Data listing section start
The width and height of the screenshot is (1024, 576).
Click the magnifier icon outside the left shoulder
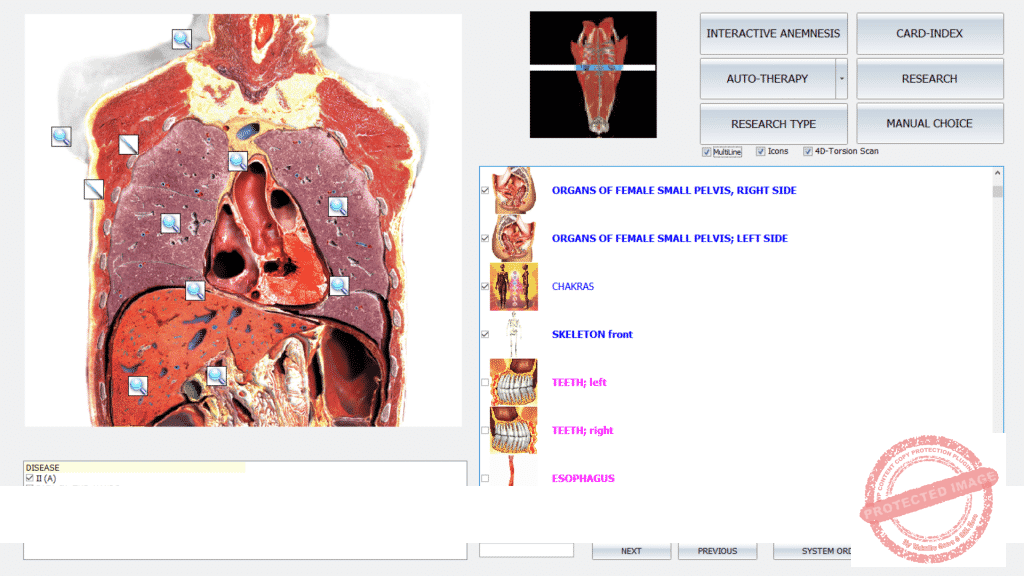pos(61,136)
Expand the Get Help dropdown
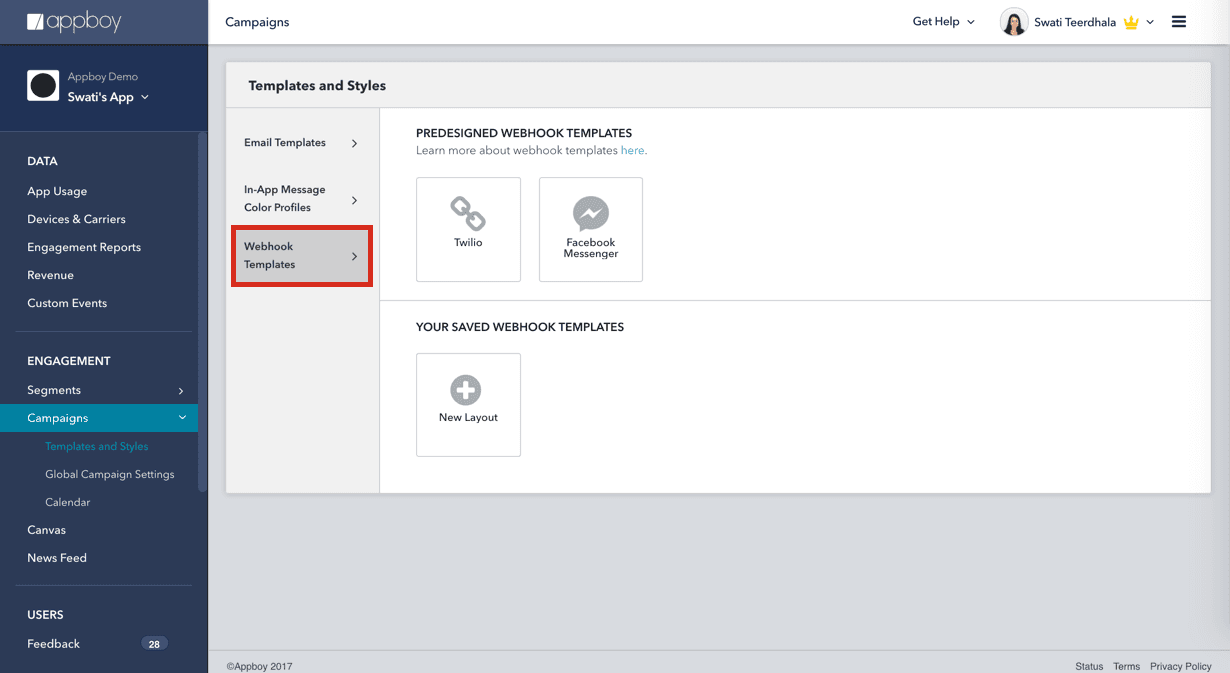1230x673 pixels. (943, 22)
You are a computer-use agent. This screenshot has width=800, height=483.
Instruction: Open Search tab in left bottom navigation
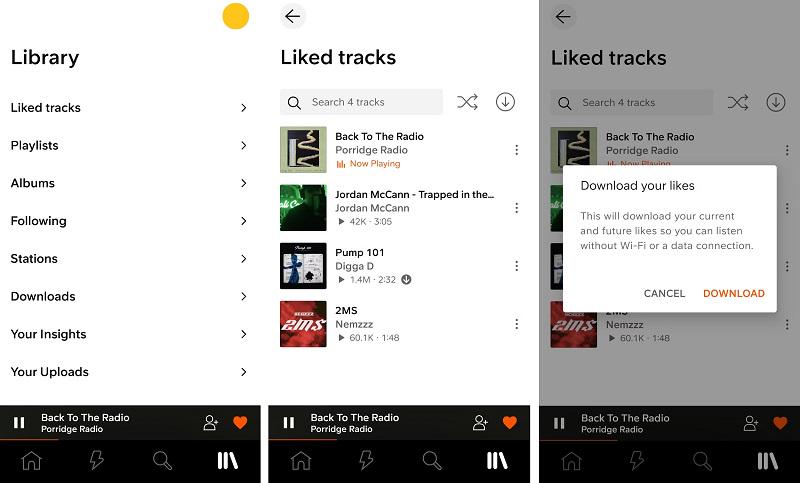point(162,461)
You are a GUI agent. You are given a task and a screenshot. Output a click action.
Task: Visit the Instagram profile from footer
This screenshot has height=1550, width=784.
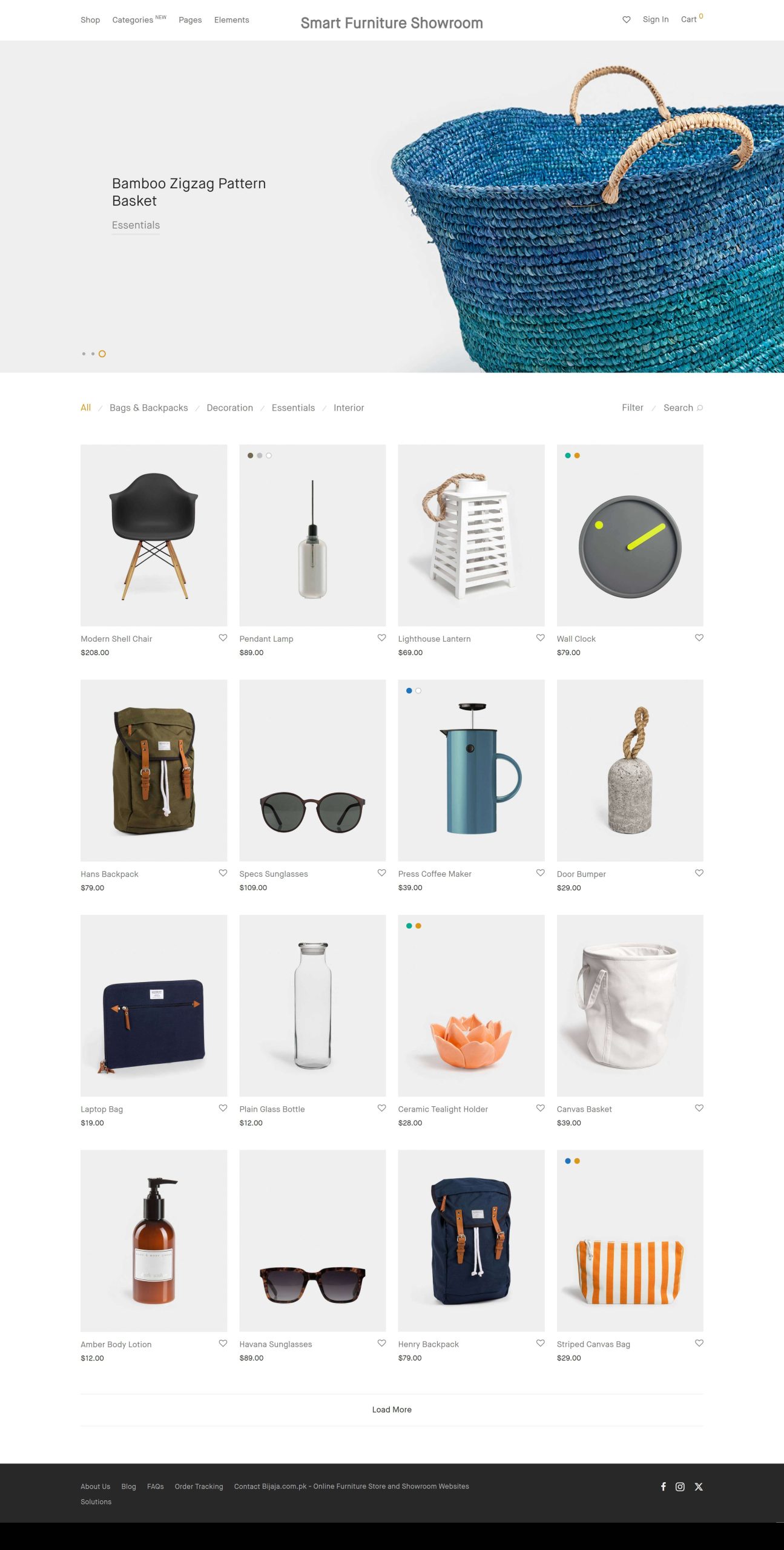point(680,1486)
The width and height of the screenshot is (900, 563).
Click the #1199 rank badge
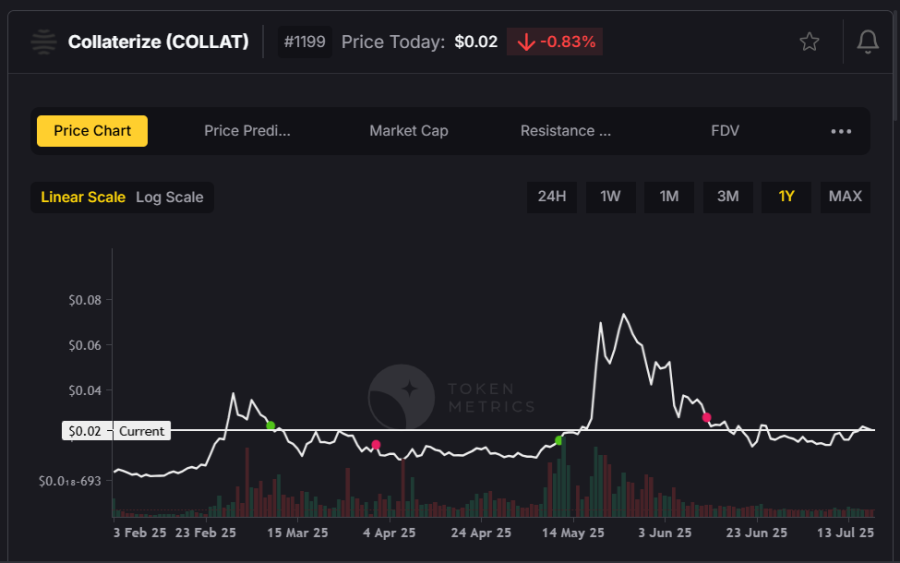305,42
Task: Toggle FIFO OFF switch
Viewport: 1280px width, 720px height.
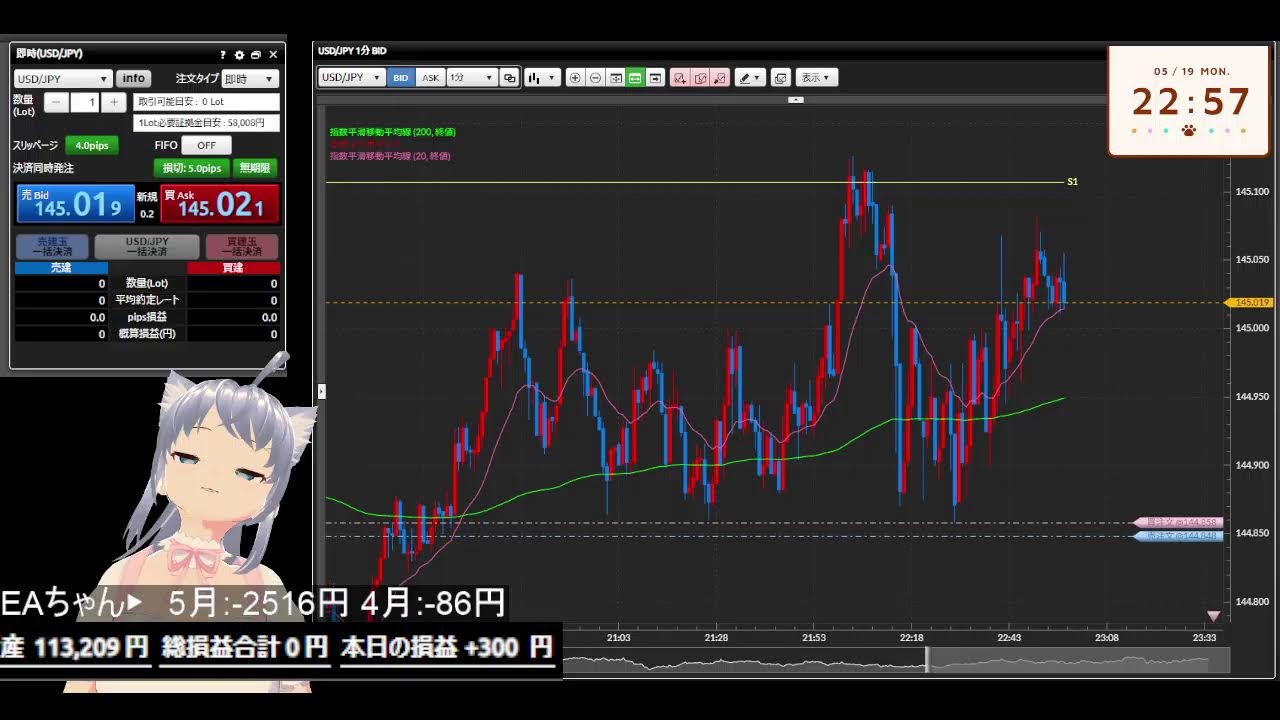Action: pyautogui.click(x=206, y=146)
Data listing section end
Count the lines in the entries above where the string "agent" shows up, and give that number only.

2